On June 17, 2013, in FTC v. Actavis, Inc., the Supreme Court reversed a ruling, which held that settlements that have the patentee paying the patent infringer to withdraw its patent challenge and not to infringe (i.e., reverse payments) are immune from the antitrust laws as long as the agreement not to infringe is within the scope of the patent.  The Supreme Court held that these agreements are subject to the rule of reason under § 1 of the Sherman Act and an inquiry into the patent’s validity is unnecessary to the analysis.  Rather, the size of the reverse payment alone can be used as a proxy for the strength or weakness of the patent.  A large reverse payment can be sufficient for the agreement to violate the rule of reason.  The Supreme Court noted that other ways to settle patent litigation, such as allowing the alleged infringer to market the infringing product after a delay but before the patent’s expiration, would pass muster under the rule of reason.  This decision is going to change the way brand name pharmaceutical companies settle patent disputes with generic drug manufacturers as those settlements frequently involve large reverse payments in exchange for the generic drug manufacturer staying out of the market.  The decision is linked here: FTC v. Actavis.

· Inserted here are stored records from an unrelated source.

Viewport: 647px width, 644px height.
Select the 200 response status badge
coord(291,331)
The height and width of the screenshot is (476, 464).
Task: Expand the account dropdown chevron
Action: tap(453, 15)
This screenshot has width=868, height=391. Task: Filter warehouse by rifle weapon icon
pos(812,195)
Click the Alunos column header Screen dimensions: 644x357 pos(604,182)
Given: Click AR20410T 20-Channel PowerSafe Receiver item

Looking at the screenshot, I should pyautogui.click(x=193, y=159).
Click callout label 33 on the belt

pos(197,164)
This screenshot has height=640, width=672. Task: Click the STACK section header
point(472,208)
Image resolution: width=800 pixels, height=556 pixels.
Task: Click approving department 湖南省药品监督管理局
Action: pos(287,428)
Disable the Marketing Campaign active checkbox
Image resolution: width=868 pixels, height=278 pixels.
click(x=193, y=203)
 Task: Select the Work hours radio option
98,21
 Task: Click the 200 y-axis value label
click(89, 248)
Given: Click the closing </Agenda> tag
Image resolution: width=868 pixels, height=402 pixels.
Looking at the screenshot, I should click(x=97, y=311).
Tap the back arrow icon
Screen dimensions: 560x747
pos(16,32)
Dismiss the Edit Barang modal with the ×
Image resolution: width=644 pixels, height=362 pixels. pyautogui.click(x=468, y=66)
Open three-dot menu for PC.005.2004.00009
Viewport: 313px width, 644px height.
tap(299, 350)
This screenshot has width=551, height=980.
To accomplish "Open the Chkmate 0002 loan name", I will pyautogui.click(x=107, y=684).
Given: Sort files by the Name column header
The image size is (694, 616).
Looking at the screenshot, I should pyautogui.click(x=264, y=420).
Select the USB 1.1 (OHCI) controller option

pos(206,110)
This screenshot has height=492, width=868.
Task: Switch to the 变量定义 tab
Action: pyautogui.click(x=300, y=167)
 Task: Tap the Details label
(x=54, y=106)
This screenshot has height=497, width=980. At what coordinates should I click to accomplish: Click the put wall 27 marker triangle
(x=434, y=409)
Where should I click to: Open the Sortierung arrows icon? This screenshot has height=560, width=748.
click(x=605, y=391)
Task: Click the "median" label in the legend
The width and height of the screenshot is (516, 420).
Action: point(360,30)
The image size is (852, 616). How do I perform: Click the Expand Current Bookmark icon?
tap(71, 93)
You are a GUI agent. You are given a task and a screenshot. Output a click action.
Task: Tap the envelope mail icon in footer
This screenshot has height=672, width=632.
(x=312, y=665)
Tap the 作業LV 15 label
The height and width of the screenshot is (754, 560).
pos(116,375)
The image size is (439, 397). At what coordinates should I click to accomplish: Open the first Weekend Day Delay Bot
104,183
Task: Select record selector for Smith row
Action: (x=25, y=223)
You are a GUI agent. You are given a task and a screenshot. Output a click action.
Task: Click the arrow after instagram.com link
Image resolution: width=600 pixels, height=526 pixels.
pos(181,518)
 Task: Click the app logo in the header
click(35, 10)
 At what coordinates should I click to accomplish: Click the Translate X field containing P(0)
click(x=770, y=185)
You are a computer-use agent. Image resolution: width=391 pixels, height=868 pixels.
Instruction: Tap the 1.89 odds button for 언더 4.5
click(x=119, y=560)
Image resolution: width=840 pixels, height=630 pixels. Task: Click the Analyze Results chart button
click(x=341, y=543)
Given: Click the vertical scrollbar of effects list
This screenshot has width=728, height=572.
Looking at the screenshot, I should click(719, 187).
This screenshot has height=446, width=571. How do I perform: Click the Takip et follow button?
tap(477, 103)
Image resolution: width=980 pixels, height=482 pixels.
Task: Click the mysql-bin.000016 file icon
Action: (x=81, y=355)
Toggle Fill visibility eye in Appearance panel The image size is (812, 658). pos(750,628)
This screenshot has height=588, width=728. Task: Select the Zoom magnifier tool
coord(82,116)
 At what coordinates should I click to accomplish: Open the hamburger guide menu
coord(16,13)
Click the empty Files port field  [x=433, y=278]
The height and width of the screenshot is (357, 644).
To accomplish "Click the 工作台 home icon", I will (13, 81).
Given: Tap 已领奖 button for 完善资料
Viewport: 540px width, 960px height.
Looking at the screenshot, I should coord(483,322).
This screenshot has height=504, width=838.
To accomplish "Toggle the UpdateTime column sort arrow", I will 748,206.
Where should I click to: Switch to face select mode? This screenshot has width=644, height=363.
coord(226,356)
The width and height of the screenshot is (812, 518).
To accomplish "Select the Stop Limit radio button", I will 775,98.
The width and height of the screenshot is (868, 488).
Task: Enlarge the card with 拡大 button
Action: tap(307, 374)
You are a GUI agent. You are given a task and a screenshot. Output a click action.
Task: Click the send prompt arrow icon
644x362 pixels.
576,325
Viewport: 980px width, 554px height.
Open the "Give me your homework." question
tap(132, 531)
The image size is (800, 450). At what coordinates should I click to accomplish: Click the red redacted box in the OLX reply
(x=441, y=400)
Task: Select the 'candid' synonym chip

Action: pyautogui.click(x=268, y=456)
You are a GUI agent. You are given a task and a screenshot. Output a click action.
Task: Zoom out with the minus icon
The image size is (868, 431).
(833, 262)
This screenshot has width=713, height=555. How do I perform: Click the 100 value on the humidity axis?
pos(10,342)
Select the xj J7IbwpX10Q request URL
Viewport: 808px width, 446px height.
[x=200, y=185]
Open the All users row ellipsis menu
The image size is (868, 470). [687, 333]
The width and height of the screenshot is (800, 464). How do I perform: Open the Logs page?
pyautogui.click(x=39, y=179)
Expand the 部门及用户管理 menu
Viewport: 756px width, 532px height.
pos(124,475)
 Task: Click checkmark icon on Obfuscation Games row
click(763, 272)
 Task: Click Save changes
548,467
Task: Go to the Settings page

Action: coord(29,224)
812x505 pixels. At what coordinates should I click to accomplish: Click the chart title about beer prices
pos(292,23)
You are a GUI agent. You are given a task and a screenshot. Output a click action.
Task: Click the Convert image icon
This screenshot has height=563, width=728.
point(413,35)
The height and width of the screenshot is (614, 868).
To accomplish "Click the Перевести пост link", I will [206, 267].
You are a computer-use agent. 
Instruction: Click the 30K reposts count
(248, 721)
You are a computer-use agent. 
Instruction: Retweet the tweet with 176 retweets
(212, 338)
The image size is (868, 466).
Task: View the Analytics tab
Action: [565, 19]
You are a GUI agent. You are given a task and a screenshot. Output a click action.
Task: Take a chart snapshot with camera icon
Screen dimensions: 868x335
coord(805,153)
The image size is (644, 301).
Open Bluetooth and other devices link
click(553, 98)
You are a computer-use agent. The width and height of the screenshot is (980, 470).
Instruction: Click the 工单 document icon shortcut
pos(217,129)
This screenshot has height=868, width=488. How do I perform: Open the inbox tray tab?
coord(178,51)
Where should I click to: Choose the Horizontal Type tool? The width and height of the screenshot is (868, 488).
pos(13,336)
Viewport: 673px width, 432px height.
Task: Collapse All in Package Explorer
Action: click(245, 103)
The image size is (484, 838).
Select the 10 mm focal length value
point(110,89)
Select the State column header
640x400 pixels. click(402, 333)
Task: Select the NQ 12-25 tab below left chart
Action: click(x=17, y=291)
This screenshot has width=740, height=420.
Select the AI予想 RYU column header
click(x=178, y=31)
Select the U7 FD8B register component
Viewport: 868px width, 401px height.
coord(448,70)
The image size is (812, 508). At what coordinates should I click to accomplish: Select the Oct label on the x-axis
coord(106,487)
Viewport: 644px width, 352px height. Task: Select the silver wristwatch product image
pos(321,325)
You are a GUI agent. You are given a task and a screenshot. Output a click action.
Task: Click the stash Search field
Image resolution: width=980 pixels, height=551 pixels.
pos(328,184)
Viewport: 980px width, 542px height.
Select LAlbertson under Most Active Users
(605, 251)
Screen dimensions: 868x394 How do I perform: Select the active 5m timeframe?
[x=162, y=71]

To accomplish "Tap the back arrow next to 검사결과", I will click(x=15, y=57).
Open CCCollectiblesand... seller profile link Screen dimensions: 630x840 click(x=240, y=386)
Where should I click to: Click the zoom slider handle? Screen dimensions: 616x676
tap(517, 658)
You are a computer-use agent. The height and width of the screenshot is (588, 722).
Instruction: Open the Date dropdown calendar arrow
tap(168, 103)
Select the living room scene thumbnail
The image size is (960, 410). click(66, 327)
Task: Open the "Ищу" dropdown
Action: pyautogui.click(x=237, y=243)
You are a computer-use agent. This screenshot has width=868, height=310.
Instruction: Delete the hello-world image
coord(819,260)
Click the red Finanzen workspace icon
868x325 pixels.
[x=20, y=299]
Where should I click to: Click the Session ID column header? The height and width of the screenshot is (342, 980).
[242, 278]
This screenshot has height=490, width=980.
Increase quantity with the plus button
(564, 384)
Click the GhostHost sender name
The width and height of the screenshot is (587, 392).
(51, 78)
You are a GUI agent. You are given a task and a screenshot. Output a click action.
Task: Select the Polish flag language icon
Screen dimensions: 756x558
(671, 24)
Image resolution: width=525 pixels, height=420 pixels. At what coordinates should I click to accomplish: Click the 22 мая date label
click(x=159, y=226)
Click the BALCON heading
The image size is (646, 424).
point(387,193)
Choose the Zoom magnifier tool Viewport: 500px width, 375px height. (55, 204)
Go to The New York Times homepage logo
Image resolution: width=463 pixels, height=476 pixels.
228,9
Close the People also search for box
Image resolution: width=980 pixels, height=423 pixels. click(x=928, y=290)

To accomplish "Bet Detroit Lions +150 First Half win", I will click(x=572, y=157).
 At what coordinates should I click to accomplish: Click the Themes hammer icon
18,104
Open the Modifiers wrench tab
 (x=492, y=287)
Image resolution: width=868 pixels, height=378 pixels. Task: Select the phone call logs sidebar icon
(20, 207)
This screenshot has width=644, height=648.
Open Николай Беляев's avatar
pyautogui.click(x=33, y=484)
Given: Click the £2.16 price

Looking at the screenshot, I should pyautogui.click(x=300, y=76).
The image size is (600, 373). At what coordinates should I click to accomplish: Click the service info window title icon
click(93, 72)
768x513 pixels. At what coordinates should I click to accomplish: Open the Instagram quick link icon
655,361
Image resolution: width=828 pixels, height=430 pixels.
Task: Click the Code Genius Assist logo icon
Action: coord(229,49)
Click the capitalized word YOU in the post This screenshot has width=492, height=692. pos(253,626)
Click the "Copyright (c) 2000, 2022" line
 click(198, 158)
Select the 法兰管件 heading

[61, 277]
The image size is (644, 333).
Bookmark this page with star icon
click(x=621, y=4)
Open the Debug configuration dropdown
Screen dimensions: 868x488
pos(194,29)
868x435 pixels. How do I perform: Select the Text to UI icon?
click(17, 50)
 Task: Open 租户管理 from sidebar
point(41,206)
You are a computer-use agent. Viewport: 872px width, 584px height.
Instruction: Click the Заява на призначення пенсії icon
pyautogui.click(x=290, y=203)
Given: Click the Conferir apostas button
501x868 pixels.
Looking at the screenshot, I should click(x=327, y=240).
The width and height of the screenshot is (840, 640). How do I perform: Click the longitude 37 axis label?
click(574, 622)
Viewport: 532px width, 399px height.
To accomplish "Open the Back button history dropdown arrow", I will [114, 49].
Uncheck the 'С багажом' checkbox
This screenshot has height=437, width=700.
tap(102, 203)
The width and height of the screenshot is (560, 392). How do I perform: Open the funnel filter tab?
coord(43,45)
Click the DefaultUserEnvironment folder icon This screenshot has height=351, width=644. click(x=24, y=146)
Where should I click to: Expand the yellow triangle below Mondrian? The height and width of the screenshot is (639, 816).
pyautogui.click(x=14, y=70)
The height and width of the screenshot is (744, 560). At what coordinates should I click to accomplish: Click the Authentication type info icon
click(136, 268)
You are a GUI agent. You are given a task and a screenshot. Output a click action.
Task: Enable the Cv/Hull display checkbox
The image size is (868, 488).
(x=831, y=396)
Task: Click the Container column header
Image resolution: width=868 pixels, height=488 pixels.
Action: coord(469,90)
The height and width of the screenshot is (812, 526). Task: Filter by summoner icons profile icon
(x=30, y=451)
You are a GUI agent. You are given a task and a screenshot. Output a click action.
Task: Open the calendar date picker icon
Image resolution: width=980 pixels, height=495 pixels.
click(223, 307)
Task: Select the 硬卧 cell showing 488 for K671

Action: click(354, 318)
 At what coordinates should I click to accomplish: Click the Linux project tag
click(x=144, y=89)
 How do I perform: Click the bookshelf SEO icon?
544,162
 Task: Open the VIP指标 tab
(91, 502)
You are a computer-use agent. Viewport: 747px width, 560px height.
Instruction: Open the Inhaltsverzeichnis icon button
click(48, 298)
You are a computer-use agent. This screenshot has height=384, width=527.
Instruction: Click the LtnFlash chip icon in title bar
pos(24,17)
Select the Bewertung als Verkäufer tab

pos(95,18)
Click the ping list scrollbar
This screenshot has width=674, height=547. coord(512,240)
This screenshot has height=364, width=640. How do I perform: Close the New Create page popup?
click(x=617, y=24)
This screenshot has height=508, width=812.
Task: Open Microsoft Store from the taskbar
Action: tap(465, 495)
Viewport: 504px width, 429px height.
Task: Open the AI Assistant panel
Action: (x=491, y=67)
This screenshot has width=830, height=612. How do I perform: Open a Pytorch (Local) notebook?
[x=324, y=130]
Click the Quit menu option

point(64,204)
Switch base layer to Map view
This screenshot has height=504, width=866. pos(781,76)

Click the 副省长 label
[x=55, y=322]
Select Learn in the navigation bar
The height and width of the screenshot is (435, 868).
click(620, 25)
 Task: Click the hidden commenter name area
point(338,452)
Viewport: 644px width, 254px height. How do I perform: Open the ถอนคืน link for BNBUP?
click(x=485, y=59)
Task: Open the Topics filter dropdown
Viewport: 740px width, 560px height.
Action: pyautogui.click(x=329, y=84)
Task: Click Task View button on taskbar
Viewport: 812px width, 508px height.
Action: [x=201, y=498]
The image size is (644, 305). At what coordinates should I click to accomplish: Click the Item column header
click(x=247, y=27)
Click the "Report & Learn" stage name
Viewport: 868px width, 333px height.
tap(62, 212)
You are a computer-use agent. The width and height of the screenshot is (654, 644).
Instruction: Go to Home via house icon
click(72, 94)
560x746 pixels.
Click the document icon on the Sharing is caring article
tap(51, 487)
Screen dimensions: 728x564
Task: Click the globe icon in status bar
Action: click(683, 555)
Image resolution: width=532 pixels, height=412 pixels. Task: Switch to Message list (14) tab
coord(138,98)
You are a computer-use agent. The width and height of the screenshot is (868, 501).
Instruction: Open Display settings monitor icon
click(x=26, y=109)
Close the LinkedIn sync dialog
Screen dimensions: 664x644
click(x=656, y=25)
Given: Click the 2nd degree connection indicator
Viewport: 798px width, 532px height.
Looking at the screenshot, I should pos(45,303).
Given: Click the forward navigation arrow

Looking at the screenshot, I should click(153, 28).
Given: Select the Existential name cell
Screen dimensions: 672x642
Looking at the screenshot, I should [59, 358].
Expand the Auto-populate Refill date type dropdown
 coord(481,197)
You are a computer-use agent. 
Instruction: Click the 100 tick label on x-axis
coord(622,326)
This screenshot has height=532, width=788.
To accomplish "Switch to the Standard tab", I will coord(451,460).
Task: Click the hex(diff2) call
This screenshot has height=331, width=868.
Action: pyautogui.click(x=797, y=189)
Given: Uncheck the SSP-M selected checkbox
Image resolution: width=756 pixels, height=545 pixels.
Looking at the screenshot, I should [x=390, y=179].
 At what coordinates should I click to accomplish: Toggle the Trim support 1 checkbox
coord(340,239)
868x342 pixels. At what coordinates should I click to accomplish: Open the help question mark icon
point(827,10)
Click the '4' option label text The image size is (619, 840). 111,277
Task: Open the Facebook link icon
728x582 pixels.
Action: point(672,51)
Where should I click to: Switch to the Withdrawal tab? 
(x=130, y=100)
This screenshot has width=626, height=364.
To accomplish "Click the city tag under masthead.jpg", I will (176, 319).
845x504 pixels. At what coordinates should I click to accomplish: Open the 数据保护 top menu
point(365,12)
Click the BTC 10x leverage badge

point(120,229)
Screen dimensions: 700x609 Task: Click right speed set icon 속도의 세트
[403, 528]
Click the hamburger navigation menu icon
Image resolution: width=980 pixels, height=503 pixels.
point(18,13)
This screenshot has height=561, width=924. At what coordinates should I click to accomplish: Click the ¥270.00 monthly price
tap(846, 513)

Author: Matthew S. Wild, Wild Law Group PLLC



Posted by : Matthew Wild | On : July 10, 2013

Today, the United States District Court for the Southern District of New York held, “Plaintiffs have shown that Apple conspired to raise the retail price of e-books and that they are entitled to injunctive relief. A trial on damages will follow.”  The opinion appears here: Apple decision.

Author: Matthew S. Wild, Wild Law Group PLLC



Posted by : Matthew Wild | On : June 20, 2013

In American Express v. Italian Colors (Amex), the Supreme Court held today that “a contractual waiver of class arbitration is enforceable under the Federal Arbitration Act when the plaintiff ’s cost of individually arbitrating a federal statutory claim exceeds the potential recovery.”  The problem is that the decision leaves the plaintiff with no way to vindicates its rights.  The plaintiff’s maximum recovery would have been $38,000, but to proceed on its own would require an expert report from an economist that would cost between $100,000 and $1,000,000.  The contract’s confidentiality provisions prevent the plaintiff from sharing this expense with other victims.  Thus, the clause effectively precludes any method to vindicate the Sherman Act (not just class actions).  The dissent summed the import of the decision as “[t]oo darn bad.”  It really is.

Author: Matthew S. Wild, Wild Law Group PLLC



Posted by : Matthew Wild | On : April 22, 2013

Overruling the recent Kansas Supreme Court decision in  O’Brien v. Leegin Creative Leather Products, Inc.  discussed in the May 8, 2012 Post, the Kansas legislature has mandated that resale price maintenance is subject to the rule of reason.  This legislation is remarkable in light of all the uproar over the United States Supreme Court’s decision in Leegin Creative Leather Products v. PSKS, 127 S.Ct. 2705 (2007), that made resale price maintenance subject to the rule of reason.  For example, as discussed in previous posts of May 4, 2009 and October 29, 2009, the Maryland legislature enacted the first Leegin repealer statute making resale price maintenance per se unlawful and 41 state attorneys general have urged Congress to repeal Leegin.

Author: Matthew S. Wild, Wild Law Group PLLC




Posted by : Matthew Wild | On : March 18, 2013

On March 14, 2013, a jury in the United States District Court for the Eastern District of New York awarded $54,100,000 to an antitrust plaintiff class.  The jury found that the Chinese Vitamin C manufacturers engaged in price-fixing.  This verdict demonstrates that there is no need for a criminal prosecution for a successful civil suit.  This was the first case in which Chinese companies have been held liable for violating the United States antitrust laws.